Using Film to Fight for Justice

Herman Wallace may be the longest-serving prisoner in solitary confinement in the United States: he’s spent more than 40 years in a six-by-nine-foot cell in Louisiana. Imprisoned in 1967 for a robbery he admits he committed, he was subsequently sentenced to life for a killing that he vehemently denies any involvement with.

My documentary film, Herman’s House, recounts the remarkable expression his struggle found in an unusual project proposed by artist Jackie Sumell. Imagining Wallace’s “dream home” began as a game, but it quickly became an interrogation of justice and punishment in America.

When I first told my parents almost six years ago that I was going to make a film about a man who has been unjustly imprisoned for four decades, they took it as an opening to advise me on my future. They were concerned about the lack of career security in my desire to pursue filmmaking. They cautiously suggested, “Wouldn’t it make more sense for you to go to law school so that you can defend people like Herman?”

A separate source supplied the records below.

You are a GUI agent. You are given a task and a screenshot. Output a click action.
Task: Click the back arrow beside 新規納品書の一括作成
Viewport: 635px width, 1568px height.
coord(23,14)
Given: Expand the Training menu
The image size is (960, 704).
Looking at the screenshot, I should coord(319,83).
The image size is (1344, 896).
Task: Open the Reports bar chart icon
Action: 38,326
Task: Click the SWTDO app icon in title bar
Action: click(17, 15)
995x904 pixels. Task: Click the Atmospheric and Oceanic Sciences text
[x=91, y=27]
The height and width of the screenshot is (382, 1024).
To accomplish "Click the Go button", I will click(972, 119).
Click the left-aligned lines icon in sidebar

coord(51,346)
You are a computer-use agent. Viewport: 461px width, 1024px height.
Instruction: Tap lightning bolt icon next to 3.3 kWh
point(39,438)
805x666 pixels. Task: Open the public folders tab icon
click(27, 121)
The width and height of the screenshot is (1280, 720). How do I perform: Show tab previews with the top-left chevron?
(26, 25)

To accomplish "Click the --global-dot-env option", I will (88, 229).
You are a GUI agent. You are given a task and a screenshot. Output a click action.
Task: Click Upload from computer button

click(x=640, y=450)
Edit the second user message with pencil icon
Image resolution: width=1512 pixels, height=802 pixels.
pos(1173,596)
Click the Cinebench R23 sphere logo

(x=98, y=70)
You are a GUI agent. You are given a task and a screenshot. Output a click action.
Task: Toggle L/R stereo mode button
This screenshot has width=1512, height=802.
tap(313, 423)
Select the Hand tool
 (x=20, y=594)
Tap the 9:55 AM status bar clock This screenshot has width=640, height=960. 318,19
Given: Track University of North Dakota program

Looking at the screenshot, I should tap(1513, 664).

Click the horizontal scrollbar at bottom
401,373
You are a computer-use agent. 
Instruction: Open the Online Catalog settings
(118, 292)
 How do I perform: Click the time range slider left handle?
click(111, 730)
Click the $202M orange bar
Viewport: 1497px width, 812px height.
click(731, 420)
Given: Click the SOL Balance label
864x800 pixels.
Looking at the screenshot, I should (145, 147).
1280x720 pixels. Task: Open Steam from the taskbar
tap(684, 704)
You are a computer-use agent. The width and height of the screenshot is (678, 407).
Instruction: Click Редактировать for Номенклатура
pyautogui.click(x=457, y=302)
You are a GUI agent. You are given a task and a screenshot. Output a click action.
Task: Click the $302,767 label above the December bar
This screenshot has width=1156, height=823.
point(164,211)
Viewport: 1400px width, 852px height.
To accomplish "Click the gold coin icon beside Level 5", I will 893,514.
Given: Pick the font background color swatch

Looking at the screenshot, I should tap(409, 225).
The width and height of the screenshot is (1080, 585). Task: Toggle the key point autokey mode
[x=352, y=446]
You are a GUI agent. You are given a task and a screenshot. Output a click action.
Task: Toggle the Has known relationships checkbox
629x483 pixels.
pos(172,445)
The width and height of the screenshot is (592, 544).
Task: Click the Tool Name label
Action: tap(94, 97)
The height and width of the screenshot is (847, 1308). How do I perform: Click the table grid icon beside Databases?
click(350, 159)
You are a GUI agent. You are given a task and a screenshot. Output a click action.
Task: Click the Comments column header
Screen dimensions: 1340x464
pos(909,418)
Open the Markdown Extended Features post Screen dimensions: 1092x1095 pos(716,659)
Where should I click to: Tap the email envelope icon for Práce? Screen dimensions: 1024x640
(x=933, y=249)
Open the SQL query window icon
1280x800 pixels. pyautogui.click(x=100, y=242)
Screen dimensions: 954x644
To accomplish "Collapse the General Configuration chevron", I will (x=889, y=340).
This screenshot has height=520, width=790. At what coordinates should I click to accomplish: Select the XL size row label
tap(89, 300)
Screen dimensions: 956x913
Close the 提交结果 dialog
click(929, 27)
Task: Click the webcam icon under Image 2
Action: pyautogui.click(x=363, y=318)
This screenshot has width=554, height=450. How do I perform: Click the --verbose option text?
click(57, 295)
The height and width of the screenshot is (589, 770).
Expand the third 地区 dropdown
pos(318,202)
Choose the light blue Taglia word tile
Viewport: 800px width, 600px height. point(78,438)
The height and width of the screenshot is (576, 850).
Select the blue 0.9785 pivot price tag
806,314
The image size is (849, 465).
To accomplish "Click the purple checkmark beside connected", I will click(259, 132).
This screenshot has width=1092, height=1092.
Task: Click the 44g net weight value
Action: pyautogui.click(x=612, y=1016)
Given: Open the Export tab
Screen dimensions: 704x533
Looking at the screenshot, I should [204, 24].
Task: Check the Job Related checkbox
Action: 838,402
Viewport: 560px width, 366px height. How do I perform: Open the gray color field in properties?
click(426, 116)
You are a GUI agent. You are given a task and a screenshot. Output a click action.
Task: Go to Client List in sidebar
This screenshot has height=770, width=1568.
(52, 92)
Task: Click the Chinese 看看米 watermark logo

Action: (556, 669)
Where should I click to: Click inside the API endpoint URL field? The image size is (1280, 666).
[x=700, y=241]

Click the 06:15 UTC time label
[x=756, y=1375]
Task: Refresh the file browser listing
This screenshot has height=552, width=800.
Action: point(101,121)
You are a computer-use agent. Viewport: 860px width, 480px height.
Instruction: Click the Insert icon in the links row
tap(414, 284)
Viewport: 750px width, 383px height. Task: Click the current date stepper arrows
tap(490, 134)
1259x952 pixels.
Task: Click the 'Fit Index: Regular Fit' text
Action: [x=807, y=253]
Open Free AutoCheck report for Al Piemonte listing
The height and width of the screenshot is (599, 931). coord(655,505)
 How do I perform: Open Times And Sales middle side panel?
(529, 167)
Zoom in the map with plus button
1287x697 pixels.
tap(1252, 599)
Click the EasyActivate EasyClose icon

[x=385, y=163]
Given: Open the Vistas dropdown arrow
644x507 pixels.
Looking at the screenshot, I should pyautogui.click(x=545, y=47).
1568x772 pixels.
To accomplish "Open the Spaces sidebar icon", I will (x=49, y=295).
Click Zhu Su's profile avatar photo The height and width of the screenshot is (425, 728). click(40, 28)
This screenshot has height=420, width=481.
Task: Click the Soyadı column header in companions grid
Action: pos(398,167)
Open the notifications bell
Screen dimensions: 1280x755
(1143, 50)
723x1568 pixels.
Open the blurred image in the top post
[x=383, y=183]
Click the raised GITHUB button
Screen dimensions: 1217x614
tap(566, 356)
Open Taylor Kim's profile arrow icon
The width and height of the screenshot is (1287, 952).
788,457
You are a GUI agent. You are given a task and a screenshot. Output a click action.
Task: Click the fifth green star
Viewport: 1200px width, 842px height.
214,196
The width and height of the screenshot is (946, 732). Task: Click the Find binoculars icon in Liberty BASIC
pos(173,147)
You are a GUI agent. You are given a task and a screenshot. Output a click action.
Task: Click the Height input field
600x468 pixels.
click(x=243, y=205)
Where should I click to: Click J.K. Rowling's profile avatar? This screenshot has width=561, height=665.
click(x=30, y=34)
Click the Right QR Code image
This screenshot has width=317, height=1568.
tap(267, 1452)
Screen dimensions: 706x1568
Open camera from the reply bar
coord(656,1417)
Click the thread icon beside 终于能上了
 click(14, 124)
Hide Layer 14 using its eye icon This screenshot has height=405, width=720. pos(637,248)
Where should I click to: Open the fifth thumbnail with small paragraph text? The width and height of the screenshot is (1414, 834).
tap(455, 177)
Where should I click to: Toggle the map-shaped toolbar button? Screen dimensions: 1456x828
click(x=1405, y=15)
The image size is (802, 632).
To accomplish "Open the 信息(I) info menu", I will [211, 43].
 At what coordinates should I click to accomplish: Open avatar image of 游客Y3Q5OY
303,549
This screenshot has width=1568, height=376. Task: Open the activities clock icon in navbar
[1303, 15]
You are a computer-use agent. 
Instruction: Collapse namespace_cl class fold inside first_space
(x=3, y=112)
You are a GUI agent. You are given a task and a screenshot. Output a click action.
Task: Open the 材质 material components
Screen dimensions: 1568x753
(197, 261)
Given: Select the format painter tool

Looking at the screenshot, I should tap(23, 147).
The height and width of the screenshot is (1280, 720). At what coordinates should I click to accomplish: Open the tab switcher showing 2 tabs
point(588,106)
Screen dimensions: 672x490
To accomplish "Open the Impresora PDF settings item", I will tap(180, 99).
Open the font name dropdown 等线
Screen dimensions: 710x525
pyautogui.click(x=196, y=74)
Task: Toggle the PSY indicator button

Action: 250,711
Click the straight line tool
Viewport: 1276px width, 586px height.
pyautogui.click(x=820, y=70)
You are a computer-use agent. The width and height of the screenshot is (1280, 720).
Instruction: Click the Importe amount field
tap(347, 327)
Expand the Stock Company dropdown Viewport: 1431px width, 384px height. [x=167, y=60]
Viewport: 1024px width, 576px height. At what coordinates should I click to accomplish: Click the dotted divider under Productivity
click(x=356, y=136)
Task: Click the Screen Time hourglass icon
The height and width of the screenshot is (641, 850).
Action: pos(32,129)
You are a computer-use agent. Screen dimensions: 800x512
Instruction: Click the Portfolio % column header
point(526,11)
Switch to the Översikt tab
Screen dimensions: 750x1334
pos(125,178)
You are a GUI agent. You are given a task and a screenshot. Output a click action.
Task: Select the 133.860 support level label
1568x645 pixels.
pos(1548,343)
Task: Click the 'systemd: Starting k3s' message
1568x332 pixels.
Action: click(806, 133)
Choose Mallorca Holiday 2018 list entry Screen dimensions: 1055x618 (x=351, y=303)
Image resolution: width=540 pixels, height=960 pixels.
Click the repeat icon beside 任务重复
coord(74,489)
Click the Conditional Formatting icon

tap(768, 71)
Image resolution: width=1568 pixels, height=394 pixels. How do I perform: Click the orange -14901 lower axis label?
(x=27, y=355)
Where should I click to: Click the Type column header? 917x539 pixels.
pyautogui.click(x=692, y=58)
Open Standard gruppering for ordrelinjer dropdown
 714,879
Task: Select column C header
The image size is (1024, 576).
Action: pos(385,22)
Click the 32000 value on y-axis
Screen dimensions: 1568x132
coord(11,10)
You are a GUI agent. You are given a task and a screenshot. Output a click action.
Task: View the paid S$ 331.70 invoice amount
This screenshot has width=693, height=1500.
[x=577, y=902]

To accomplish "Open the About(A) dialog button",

I explained to them that Herman already had the best legal team in the country defending him and helping him navigate the circuitous appeals process. The very fact that he had been kept in solitary for 40 years for a crime he didn’t commit revealed the limits of the legal system. Film is another way to defend people and fight for justice.

Herman Wallace is one of an estimated 80,000 people being held in solitary confinement in the United States at this moment. It would be too simple to say that some single travesty of justice has made this possible. While Herman’s case represents a particular travesty—he is one of three Black Panther activists targeted and framed to quash their dissent—more than anything, Herman’s conditions of confinement are a reflection of America’s ongoing addiction to punishment and incarceration.

We as a society are all responsible for the thousands of people we keep in solitary cells and the over 2.3 million Americans behind bars. I don’t see how it is possible to change this situation without changing how we look at ourselves.

Herman and Jackie’s art project beautifully illustrates the contradiction embodied by a country that prides itself on being a land of dreams and opportunity while actually incarcerating more of its own citizens than any other nation on earth.  

Herman’s House is an effort to re-humanize at least one person behind bars: Herman Wallace. He is a brother, a mentor, an artistic collaborator, and most importantly for Jackie Sumell, a friend. My hope is that once we acknowledge the humanity of one person who we have been caging for decades, we can start recognizing the humanity of the others behind bars and break our addiction to punishment.